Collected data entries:
"""

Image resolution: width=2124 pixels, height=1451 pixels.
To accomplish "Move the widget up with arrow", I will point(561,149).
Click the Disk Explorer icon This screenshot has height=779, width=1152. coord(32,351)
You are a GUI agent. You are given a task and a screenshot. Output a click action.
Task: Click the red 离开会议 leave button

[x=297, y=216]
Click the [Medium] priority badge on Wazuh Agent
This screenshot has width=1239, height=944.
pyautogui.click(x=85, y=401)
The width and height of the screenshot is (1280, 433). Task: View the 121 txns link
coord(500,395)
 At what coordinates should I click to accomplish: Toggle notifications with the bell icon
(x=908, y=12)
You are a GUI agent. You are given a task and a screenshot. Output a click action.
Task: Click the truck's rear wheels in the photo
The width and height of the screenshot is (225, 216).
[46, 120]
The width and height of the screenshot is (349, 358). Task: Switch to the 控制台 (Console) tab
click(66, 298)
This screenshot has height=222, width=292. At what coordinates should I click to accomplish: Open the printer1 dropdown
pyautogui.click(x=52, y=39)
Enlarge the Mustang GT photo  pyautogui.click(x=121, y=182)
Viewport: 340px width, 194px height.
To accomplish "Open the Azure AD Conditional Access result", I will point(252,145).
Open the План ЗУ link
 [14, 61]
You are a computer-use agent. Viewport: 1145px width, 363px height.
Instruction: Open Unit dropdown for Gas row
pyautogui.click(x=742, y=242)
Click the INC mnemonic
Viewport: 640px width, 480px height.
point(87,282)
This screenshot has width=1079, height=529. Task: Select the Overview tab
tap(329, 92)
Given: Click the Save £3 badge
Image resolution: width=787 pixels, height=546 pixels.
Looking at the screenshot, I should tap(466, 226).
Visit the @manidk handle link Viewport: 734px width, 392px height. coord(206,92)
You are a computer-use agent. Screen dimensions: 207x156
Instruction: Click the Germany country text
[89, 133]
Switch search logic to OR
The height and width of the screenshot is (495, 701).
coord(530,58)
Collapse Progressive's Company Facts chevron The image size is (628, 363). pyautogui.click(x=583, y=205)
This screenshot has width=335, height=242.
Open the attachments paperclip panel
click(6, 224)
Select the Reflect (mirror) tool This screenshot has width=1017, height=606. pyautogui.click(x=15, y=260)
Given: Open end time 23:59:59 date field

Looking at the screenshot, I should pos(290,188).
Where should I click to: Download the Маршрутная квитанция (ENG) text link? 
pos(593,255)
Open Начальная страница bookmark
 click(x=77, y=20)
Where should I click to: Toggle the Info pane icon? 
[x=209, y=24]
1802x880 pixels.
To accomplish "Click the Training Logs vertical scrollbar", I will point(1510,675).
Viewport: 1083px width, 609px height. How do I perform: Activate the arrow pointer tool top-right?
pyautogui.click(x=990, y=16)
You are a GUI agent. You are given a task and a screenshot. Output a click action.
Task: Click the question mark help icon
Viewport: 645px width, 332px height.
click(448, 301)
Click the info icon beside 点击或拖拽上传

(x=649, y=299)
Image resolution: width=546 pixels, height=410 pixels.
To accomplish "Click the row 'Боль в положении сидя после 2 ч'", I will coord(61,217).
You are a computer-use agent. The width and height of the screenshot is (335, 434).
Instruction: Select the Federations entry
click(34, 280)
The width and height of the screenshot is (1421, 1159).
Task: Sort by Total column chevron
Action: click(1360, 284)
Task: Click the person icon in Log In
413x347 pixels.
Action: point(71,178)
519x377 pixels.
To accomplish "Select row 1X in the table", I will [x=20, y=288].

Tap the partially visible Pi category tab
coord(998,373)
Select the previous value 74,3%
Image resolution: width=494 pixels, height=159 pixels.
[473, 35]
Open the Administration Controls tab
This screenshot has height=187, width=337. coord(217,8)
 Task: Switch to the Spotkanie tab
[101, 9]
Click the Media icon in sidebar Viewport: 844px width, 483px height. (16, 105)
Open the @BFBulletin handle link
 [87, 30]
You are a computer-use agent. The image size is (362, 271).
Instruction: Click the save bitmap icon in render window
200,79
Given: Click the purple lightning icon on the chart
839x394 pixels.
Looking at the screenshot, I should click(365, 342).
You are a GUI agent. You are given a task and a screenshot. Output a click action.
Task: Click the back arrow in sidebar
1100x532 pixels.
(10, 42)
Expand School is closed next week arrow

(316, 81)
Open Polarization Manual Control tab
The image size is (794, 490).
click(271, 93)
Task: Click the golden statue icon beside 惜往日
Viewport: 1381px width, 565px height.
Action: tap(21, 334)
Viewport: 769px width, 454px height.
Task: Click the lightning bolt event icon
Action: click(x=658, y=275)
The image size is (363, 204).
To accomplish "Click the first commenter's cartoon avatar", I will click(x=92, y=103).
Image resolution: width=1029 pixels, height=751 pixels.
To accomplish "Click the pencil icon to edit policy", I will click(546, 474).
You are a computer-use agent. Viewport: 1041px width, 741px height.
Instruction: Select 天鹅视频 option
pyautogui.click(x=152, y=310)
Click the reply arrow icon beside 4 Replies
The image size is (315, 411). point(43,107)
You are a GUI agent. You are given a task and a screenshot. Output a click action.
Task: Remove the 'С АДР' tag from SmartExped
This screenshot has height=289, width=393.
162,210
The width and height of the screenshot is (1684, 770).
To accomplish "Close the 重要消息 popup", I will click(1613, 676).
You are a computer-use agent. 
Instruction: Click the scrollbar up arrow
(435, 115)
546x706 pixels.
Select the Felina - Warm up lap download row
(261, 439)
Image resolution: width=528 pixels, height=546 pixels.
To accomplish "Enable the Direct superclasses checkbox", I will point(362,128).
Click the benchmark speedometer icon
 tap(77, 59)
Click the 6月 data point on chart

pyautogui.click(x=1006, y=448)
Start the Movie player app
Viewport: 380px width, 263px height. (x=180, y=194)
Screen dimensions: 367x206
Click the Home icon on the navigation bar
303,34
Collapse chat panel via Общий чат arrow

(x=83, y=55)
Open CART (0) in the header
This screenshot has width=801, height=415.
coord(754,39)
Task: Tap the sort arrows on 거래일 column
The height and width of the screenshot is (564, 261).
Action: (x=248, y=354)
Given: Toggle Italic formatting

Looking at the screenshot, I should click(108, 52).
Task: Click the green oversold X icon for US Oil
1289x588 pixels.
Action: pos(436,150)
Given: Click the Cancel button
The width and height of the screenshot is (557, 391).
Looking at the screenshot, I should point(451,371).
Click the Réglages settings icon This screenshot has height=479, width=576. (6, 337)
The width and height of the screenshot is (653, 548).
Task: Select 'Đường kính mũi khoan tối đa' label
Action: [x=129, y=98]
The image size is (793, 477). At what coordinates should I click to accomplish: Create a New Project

"""

ABOUT THIS TASK: In the data above, find the line with "The width and height of the screenshot is (1280, 433)." and the line with "Select the Reflect". Retype both, plus every line between them, exactly.

OUTPUT FOR THIS TASK:
The width and height of the screenshot is (1280, 433). Task: View the 121 txns link
coord(500,395)
 At what coordinates should I click to accomplish: Toggle notifications with the bell icon
(x=908, y=12)
You are a GUI agent. You are given a task and a screenshot. Output a click action.
Task: Click the truck's rear wheels in the photo
The width and height of the screenshot is (225, 216).
[46, 120]
The width and height of the screenshot is (349, 358). Task: Switch to the 控制台 (Console) tab
click(66, 298)
This screenshot has height=222, width=292. At what coordinates should I click to accomplish: Open the printer1 dropdown
pyautogui.click(x=52, y=39)
Enlarge the Mustang GT photo  pyautogui.click(x=121, y=182)
Viewport: 340px width, 194px height.
To accomplish "Open the Azure AD Conditional Access result", I will point(252,145).
Open the План ЗУ link
 [14, 61]
You are a computer-use agent. Viewport: 1145px width, 363px height.
Instruction: Open Unit dropdown for Gas row
pyautogui.click(x=742, y=242)
Click the INC mnemonic
Viewport: 640px width, 480px height.
point(87,282)
This screenshot has width=1079, height=529. Task: Select the Overview tab
tap(329, 92)
Given: Click the Save £3 badge
Image resolution: width=787 pixels, height=546 pixels.
Looking at the screenshot, I should tap(466, 226).
Visit the @manidk handle link Viewport: 734px width, 392px height. coord(206,92)
You are a computer-use agent. Screen dimensions: 207x156
Instruction: Click the Germany country text
[89, 133]
Switch search logic to OR
The height and width of the screenshot is (495, 701).
coord(530,58)
Collapse Progressive's Company Facts chevron The image size is (628, 363). pyautogui.click(x=583, y=205)
This screenshot has width=335, height=242.
Open the attachments paperclip panel
click(6, 224)
Select the Reflect (mirror) tool This screenshot has width=1017, height=606. pyautogui.click(x=15, y=260)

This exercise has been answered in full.